Becoming a doctor takes years of planning and years of schooling to achieve. If you don’t go into the journey with a general understanding of what to expect, it can quickly become overwhelming. Getting your questions answered early gives you a clear line of sight into what exactly it takes to become a medical professional and can help you make the decision about whether or not you feel this is the right choice for you. So what are the most important questions for you to answer before deciding if becoming a doctor is the right career path?
What College Major Should You Have?
A common misconception is that college students can just major in “pre-med”. In fact, there is no such major and thus a student must choose a major that allows them to get all of the prescribed courses necessary. There are a variety of college majors that you can have in order to be accepted into medical school. They can range anywhere from biology to psychology to neuroscience. The key is to be looking ahead at medical schools which you would like to attend and ensure that your course load encompasses all of their requirements. There is a great deal of overlap in these requirements but it is important to realize that every medical school may have slightly different set of specifications.
What Should Your GPA Be?
Your Grade Point Average (GPA) in college is a good indicator about what type of student you are and can play a deciding role in whether or not you are accepted to a particular medical program.
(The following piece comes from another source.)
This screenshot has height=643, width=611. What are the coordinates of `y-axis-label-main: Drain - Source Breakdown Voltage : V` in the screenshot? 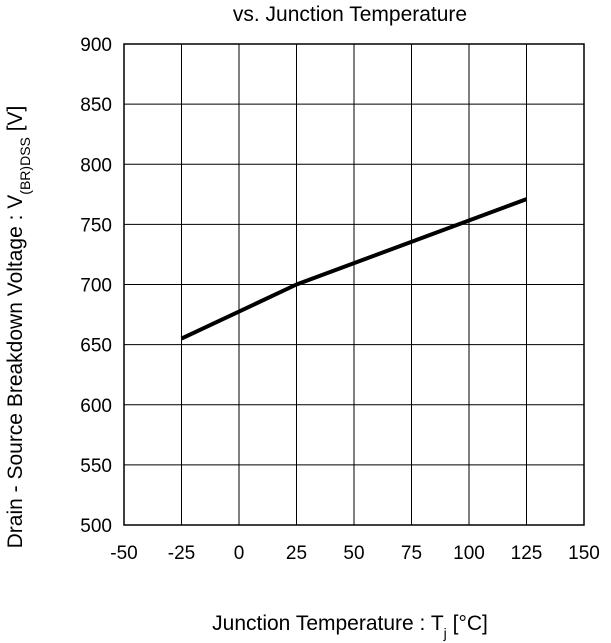 It's located at (16, 372).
Because some students who go on to medical school do not major in science fields, the average GPA varies. Typically, GPA’s over 3.6 are viewed as favorable if you major in a science while non science majors should shoot for a GPA exceeding 3.7 in order to increase their chances of medical school acceptance.
How Do You Study For The MCATs?
One of the most important determining factors of whether or not you will be accepted into a medical school is your ability to pass the Medical College Admission Test (MCAT). This often requires months of studying on a rigorous schedule and is considered by some to be the hardest test a student can take. There are a ton of available study tools available both for free and for a small fee such as Kaplan MCAT test prep materials. Although the amount of time you should study for the test depends on the individual student, it is far better to be over prepared than it is to be under prepared for such an important exam.
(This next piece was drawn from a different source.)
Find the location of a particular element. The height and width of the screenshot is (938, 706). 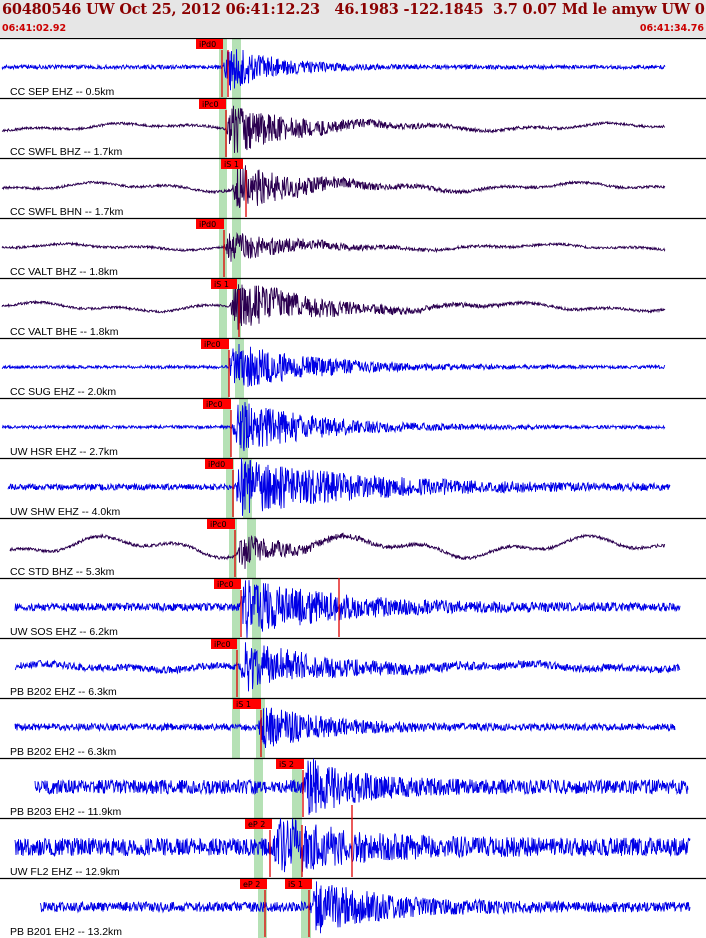

trace-panel: iS 2 PB B203 EH2 -- 11.9km is located at coordinates (353, 788).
How Expensive Is Medical School?
The cost of medical school varies depending on the school you attend, the type of medicine that you choose to study, and the number of years it takes you to complete medical school. Most recently, a national survey found that the total cost for a four year medical degree can run roughly $250,000. Luckily, there are many grants and scholarships available for those who may be wary of the high price tags associated with medical school. In addition to this, you should do research about what your expected salary will be upon graduation and develop a plan to pay back any medical school student loans you may incur.
How Long Is Medical School?
Again, the answer to this question is largely dependent upon a variety of factors. This includes, but is not limited to, your specific area of medical interest, the course load you are willing to take on in any given semester, and the specific criteria of the medical school you attend. This criteria can differ from school to school but all accredited medical schools must adhere to the same set of minimum standards. Typically, medical school lasts between four and five years for most students.
When Do You Truly Become A Doctor?
Unfortunately, just graduating medical school does not mean that you’re officially a doctor and ready to practice. There are a few more hurdles for you to overcome that are perhaps equally as challenging as medical school itself. Ideally, you will be matched with the residency program of your choice in your final year of medical school. This is the hospital where you will be completing your multi-year residency in a specific field. This residency will largely shape the rest of your medical career as it is when you begin to specialize in a sector of the medical field. The length of your residency depends on many factors and can last anywhere from three to eight years. Depending on your specific field of practice, upon completing your residency, you are officially a doctor. Other specialties require even further training and certifications in order to officially practice.